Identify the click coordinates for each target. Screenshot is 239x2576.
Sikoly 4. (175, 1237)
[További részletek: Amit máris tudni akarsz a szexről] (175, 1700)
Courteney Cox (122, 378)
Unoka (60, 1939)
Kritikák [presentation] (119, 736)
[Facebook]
+ + + +
## EXERCISE AIM
Print the data above exactly as it reads.

## TASK RESULT
Identify the click coordinates for each target. Screenshot is 239x2576.
Sikoly 4. (175, 1237)
[További részletek: Amit máris tudni akarsz a szexről] (175, 1700)
Courteney Cox (122, 378)
Unoka (60, 1939)
Kritikák [presentation] (119, 736)
[Facebook]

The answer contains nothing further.